> **What is required**:
Output all the records below, word for word.

> **Dataset records**:
********************

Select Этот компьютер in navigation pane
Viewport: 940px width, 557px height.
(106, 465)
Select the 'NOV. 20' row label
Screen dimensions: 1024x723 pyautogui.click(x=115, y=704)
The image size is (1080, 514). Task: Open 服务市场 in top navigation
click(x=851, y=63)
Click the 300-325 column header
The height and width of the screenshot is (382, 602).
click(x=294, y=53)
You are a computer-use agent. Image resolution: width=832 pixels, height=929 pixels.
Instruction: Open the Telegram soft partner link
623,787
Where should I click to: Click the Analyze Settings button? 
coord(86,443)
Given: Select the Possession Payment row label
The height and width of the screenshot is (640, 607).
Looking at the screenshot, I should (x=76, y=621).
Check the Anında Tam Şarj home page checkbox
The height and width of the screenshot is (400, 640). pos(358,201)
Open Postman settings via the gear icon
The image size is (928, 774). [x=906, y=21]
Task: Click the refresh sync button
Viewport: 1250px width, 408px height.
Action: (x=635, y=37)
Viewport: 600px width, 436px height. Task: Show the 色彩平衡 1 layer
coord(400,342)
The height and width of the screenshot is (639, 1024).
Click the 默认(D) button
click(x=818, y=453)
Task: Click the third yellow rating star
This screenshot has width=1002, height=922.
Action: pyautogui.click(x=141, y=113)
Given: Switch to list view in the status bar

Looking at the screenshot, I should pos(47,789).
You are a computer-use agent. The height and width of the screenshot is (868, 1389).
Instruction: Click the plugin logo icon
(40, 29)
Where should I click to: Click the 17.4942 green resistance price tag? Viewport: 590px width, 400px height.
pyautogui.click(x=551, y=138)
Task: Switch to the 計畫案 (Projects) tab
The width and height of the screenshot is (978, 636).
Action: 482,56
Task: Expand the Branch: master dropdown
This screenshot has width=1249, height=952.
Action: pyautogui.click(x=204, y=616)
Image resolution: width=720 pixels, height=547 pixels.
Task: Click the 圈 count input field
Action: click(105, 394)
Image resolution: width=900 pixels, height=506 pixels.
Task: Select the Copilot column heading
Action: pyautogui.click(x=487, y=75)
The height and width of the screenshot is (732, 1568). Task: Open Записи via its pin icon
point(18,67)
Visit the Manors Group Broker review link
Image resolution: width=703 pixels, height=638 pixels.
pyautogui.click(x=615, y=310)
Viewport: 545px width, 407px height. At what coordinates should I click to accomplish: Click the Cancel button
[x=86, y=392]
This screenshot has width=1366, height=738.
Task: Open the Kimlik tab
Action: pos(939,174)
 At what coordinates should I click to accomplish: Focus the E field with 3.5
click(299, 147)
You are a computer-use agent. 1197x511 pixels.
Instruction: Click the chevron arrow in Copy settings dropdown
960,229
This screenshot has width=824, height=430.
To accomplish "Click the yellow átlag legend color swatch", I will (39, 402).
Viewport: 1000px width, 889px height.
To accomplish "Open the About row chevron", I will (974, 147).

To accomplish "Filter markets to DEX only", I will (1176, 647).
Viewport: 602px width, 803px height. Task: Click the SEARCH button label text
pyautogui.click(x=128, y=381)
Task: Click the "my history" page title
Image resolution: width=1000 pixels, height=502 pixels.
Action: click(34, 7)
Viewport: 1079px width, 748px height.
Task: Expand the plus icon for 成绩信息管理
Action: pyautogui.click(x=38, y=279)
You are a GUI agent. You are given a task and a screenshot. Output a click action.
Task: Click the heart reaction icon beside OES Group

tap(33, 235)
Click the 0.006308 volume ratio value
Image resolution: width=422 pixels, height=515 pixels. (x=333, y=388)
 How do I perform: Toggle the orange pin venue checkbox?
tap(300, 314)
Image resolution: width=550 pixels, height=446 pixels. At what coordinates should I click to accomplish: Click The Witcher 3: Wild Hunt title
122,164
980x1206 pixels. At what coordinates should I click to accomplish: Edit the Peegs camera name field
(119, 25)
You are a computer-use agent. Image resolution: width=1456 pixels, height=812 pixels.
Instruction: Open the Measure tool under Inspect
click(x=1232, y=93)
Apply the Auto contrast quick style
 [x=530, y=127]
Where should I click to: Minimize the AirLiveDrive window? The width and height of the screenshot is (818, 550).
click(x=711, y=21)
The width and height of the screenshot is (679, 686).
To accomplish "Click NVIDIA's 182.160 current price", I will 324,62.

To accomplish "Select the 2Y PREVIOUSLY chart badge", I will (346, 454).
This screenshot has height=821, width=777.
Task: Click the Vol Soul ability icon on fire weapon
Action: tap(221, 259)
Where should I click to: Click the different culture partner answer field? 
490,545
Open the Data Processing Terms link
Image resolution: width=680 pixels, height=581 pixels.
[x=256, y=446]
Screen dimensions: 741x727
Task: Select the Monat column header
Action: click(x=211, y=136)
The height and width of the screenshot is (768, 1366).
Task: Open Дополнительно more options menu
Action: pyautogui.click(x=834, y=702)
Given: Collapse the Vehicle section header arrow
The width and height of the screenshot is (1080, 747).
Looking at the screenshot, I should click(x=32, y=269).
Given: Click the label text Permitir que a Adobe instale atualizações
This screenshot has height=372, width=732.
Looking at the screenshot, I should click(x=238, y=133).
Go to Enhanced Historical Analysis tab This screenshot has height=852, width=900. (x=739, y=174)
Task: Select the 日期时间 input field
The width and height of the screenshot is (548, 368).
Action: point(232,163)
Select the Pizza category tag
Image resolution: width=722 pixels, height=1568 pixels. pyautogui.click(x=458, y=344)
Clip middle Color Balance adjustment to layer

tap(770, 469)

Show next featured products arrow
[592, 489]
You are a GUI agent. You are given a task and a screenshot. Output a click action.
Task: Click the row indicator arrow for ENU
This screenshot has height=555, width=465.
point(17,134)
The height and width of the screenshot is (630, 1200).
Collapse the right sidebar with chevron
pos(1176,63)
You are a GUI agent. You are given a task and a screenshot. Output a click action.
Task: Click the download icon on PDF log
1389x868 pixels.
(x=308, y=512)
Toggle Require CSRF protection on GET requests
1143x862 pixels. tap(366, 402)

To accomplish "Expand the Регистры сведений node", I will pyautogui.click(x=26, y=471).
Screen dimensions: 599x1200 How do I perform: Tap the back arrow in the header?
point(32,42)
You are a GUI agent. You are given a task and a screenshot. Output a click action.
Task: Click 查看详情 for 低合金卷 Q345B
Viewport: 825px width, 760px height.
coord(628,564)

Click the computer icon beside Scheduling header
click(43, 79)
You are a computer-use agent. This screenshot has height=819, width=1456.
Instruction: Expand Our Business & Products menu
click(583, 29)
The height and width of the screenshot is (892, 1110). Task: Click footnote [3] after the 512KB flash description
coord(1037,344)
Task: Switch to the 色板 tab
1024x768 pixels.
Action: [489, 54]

********************

> **Exercise output**:
Select Этот компьютер in navigation pane
Viewport: 940px width, 557px height.
(106, 465)
Select the 'NOV. 20' row label
Screen dimensions: 1024x723 pyautogui.click(x=115, y=704)
The image size is (1080, 514). Task: Open 服务市场 in top navigation
click(x=851, y=63)
Click the 300-325 column header
The height and width of the screenshot is (382, 602).
click(x=294, y=53)
You are a computer-use agent. Image resolution: width=832 pixels, height=929 pixels.
Instruction: Open the Telegram soft partner link
623,787
Where should I click to: Click the Analyze Settings button? 
coord(86,443)
Given: Select the Possession Payment row label
The height and width of the screenshot is (640, 607).
Looking at the screenshot, I should (x=76, y=621).
Check the Anında Tam Şarj home page checkbox
The height and width of the screenshot is (400, 640). pos(358,201)
Open Postman settings via the gear icon
The image size is (928, 774). [x=906, y=21]
Task: Click the refresh sync button
Viewport: 1250px width, 408px height.
Action: (x=635, y=37)
Viewport: 600px width, 436px height. Task: Show the 色彩平衡 1 layer
coord(400,342)
The height and width of the screenshot is (639, 1024).
Click the 默认(D) button
click(x=818, y=453)
Task: Click the third yellow rating star
This screenshot has width=1002, height=922.
Action: pyautogui.click(x=141, y=113)
Given: Switch to list view in the status bar

Looking at the screenshot, I should pos(47,789).
You are a computer-use agent. The height and width of the screenshot is (868, 1389).
Instruction: Click the plugin logo icon
(40, 29)
Where should I click to: Click the 17.4942 green resistance price tag? Viewport: 590px width, 400px height.
pyautogui.click(x=551, y=138)
Task: Switch to the 計畫案 (Projects) tab
The width and height of the screenshot is (978, 636).
Action: 482,56
Task: Expand the Branch: master dropdown
This screenshot has width=1249, height=952.
Action: pyautogui.click(x=204, y=616)
Image resolution: width=720 pixels, height=547 pixels.
Task: Click the 圈 count input field
Action: click(105, 394)
Image resolution: width=900 pixels, height=506 pixels.
Task: Select the Copilot column heading
Action: pyautogui.click(x=487, y=75)
The height and width of the screenshot is (732, 1568). Task: Open Записи via its pin icon
point(18,67)
Visit the Manors Group Broker review link
Image resolution: width=703 pixels, height=638 pixels.
pyautogui.click(x=615, y=310)
Viewport: 545px width, 407px height. At what coordinates should I click to accomplish: Click the Cancel button
[x=86, y=392]
This screenshot has width=1366, height=738.
Task: Open the Kimlik tab
Action: pos(939,174)
 At what coordinates should I click to accomplish: Focus the E field with 3.5
click(299, 147)
You are a computer-use agent. 1197x511 pixels.
Instruction: Click the chevron arrow in Copy settings dropdown
960,229
This screenshot has width=824, height=430.
To accomplish "Click the yellow átlag legend color swatch", I will (39, 402).
Viewport: 1000px width, 889px height.
To accomplish "Open the About row chevron", I will (974, 147).

To accomplish "Filter markets to DEX only", I will (1176, 647).
Viewport: 602px width, 803px height. Task: Click the SEARCH button label text
pyautogui.click(x=128, y=381)
Task: Click the "my history" page title
Image resolution: width=1000 pixels, height=502 pixels.
Action: click(34, 7)
Viewport: 1079px width, 748px height.
Task: Expand the plus icon for 成绩信息管理
Action: pyautogui.click(x=38, y=279)
You are a GUI agent. You are given a task and a screenshot. Output a click action.
Task: Click the heart reaction icon beside OES Group

tap(33, 235)
Click the 0.006308 volume ratio value
Image resolution: width=422 pixels, height=515 pixels. (x=333, y=388)
 How do I perform: Toggle the orange pin venue checkbox?
tap(300, 314)
Image resolution: width=550 pixels, height=446 pixels. At what coordinates should I click to accomplish: Click The Witcher 3: Wild Hunt title
122,164
980x1206 pixels. At what coordinates should I click to accomplish: Edit the Peegs camera name field
(119, 25)
You are a computer-use agent. Image resolution: width=1456 pixels, height=812 pixels.
Instruction: Open the Measure tool under Inspect
click(x=1232, y=93)
Apply the Auto contrast quick style
 [x=530, y=127]
Where should I click to: Minimize the AirLiveDrive window? The width and height of the screenshot is (818, 550).
click(x=711, y=21)
The width and height of the screenshot is (679, 686).
To accomplish "Click NVIDIA's 182.160 current price", I will 324,62.

To accomplish "Select the 2Y PREVIOUSLY chart badge", I will (346, 454).
This screenshot has height=821, width=777.
Task: Click the Vol Soul ability icon on fire weapon
Action: tap(221, 259)
Where should I click to: Click the different culture partner answer field? 
490,545
Open the Data Processing Terms link
Image resolution: width=680 pixels, height=581 pixels.
[x=256, y=446]
Screen dimensions: 741x727
Task: Select the Monat column header
Action: click(x=211, y=136)
The height and width of the screenshot is (768, 1366).
Task: Open Дополнительно more options menu
Action: pyautogui.click(x=834, y=702)
Given: Collapse the Vehicle section header arrow
The width and height of the screenshot is (1080, 747).
Looking at the screenshot, I should click(x=32, y=269).
Given: Click the label text Permitir que a Adobe instale atualizações
This screenshot has height=372, width=732.
Looking at the screenshot, I should click(x=238, y=133).
Go to Enhanced Historical Analysis tab This screenshot has height=852, width=900. (x=739, y=174)
Task: Select the 日期时间 input field
The width and height of the screenshot is (548, 368).
Action: point(232,163)
Select the Pizza category tag
Image resolution: width=722 pixels, height=1568 pixels. pyautogui.click(x=458, y=344)
Clip middle Color Balance adjustment to layer

tap(770, 469)

Show next featured products arrow
[592, 489]
You are a GUI agent. You are given a task and a screenshot. Output a click action.
Task: Click the row indicator arrow for ENU
This screenshot has height=555, width=465.
point(17,134)
The height and width of the screenshot is (630, 1200).
Collapse the right sidebar with chevron
pos(1176,63)
You are a GUI agent. You are given a task and a screenshot. Output a click action.
Task: Click the download icon on PDF log
1389x868 pixels.
(x=308, y=512)
Toggle Require CSRF protection on GET requests
1143x862 pixels. tap(366, 402)

To accomplish "Expand the Регистры сведений node", I will pyautogui.click(x=26, y=471).
Screen dimensions: 599x1200 How do I perform: Tap the back arrow in the header?
point(32,42)
You are a GUI agent. You are given a task and a screenshot. Output a click action.
Task: Click 查看详情 for 低合金卷 Q345B
Viewport: 825px width, 760px height.
coord(628,564)

Click the computer icon beside Scheduling header
click(43, 79)
You are a computer-use agent. This screenshot has height=819, width=1456.
Instruction: Expand Our Business & Products menu
click(583, 29)
The height and width of the screenshot is (892, 1110). Task: Click footnote [3] after the 512KB flash description
coord(1037,344)
Task: Switch to the 色板 tab
1024x768 pixels.
Action: [489, 54]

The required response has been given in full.